The following experience has been on my mind a lot and is going to come up in some future posts (I think), so I'm going to share it now so you'll have it for context.
In 2005 I graduated from BYU and moved to Arkansas. A month before graduation I still thought I was going to law school that fall. But then I decided to defer for a year and move to be near my family.. How that happened is another story, for another time; but it put me in the position of needing to look for a job.
I had been assured over and over again that I would have no problem getting a job at a bank or school or something else nice in Northwest Arkansas, because I was bi-lingual. But it didn't exactly go down like I'd expected. For one thing I didn't know what I wanted; for another I didn't know a lot about job searching; and for another I was only going to be there a year and was honest about that.
I looked for jobs during the few weeks before I went to El Salvador (a preplanned trip when I still thought I would just be hanging out for the summer). But I was leaving for a month+, so not super productive. Then I came back to town, first week of July.
On day 2 or 3 of being home, my mother's visiting teachee (Sister Titsworth) called to see if I wanted a temporary job at her husband's factory. President Titsworth was the stake president who released me as a missionary two years before; plus Sis. T and Mother were good friends so I knew them fairly well.
The job required me to sew. Sister T needed to go to Girls Camp, but they were busy so needed someone in the spot where she sometimes filled in. So it was available for a few weeks. They knew I was looking for another job. With all that understood, I said yes and started working a day or two later.
What a job! The company was a small assembly line that made upholstery samplers for furniture stores. My part of the assembly was to sew swatches of fabric to the cardboard that had all the information about it. I sat at a machine (an industrial one--love the speed!) and sewed for 8 hours a day. Just sewed straight lines. Unless the machine broke or something. It was the most mind-numbing thing I think I've ever done. I sang songs, sometimes yelled over the machines to the other women there, and mostly just tried hard not to think about how bored I was. Mind numbing, I tell you. (I'm sure it was worse because I'd just come from college and MTC teaching--very stimulating.) It also killed my neck and back. I wondered how the others could stand this (especially since they'd done it for years, even decades). After a few weeks, I realized their bodies had adjusted long ago and they didn't feel that.

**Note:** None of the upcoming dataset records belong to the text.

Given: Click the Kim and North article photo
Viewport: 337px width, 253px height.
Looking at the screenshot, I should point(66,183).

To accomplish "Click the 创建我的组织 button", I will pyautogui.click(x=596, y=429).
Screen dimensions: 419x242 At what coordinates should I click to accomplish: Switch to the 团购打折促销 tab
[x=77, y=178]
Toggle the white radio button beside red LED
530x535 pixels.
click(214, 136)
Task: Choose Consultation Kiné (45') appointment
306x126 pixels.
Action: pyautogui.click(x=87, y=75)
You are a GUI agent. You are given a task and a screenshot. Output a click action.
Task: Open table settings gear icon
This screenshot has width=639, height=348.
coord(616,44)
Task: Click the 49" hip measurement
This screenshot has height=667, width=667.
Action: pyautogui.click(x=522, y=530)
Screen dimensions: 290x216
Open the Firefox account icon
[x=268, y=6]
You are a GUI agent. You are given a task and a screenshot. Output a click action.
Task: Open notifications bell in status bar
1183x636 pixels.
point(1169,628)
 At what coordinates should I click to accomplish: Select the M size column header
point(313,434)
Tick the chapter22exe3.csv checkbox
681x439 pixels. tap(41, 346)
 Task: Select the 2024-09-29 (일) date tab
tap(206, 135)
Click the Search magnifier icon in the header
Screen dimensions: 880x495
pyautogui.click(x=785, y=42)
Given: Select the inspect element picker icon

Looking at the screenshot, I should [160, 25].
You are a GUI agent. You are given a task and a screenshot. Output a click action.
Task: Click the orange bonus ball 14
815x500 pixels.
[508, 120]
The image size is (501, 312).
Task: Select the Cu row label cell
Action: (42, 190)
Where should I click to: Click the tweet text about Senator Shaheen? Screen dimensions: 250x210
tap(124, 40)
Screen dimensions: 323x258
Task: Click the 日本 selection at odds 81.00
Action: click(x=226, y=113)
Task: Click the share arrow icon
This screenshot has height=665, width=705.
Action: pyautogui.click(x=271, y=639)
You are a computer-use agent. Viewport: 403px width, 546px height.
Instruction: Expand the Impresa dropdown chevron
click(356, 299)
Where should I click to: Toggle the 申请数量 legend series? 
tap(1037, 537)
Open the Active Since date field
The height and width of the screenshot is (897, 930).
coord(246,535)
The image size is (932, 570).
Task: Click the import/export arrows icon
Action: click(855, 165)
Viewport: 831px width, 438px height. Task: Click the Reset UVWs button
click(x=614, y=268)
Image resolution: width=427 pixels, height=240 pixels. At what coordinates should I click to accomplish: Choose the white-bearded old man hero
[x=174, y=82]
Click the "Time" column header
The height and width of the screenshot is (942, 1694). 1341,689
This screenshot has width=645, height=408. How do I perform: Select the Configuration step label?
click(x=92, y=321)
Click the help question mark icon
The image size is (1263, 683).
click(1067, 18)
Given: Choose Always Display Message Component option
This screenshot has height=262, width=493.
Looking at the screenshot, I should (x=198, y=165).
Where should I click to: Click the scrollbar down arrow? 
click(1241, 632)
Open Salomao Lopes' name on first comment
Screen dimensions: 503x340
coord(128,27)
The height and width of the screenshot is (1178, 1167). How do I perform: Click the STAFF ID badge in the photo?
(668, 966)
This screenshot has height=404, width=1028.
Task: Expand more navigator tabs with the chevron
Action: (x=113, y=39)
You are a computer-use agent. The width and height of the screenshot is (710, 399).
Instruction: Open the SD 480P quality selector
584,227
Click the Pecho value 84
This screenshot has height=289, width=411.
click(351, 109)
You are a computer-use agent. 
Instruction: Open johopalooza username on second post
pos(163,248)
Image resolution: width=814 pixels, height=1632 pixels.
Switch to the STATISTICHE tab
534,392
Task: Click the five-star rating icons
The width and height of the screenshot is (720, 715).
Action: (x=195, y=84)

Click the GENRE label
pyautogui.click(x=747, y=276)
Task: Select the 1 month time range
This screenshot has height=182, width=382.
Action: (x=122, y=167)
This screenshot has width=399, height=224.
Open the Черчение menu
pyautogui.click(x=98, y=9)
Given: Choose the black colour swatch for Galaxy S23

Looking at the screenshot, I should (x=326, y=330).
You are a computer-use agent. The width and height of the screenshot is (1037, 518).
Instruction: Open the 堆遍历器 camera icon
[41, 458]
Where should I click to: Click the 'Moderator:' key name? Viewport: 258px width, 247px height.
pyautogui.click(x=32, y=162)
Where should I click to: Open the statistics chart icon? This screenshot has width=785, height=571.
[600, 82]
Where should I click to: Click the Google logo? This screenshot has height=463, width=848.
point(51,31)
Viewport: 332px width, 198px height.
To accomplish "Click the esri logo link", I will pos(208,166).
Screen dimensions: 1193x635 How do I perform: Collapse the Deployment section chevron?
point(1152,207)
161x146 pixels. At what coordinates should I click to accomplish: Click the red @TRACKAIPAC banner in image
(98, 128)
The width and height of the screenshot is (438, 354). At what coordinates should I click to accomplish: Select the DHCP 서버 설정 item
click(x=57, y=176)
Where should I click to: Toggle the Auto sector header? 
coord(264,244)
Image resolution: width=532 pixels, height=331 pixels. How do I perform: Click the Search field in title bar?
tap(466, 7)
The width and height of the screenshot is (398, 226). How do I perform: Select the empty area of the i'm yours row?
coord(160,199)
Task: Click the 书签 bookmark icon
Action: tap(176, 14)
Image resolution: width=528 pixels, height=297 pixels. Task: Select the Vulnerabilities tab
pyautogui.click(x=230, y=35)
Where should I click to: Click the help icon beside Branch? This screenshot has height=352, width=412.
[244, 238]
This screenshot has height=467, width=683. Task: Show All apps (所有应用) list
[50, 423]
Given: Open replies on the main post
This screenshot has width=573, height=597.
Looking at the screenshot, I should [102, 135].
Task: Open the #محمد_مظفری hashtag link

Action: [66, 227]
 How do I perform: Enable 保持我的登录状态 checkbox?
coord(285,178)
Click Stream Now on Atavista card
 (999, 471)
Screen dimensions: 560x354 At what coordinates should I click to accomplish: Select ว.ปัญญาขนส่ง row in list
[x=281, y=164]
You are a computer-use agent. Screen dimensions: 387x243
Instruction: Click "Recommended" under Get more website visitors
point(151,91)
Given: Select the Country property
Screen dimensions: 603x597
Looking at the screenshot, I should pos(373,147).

I appreciated the opportunity to see how others live life. A large chunk of Americans work, or worked, in jobs like that and I knew nothing about it (remember my father was a farmer, then teacher--so while not a fancy professional, also not a shift worker). I'll be forever grateful I learned. 8-4:30, M-F, assembly line, minimum wage, half hour lunch, driving 45 minutes each way. Grateful to have a job. It really was a special experience to me because of being able to understand others better.
More, it was the Lord's way of taking care of me. The job was supposed to last 10-14 days. It lasted about 12 weeks--long enough for me to pay off some minor loans I owed, to take care of myself (while living at home), and to save up enough money so that when I finally got the right job I could move there without using loans. The timing of the job is still incredible to me. And Pres. T. was so wonderful and helpful. And I made some other dear friends.
Even as it un-folded I could see the tender mercies of the Lord playing out in my life. It was a hard time, but a good time.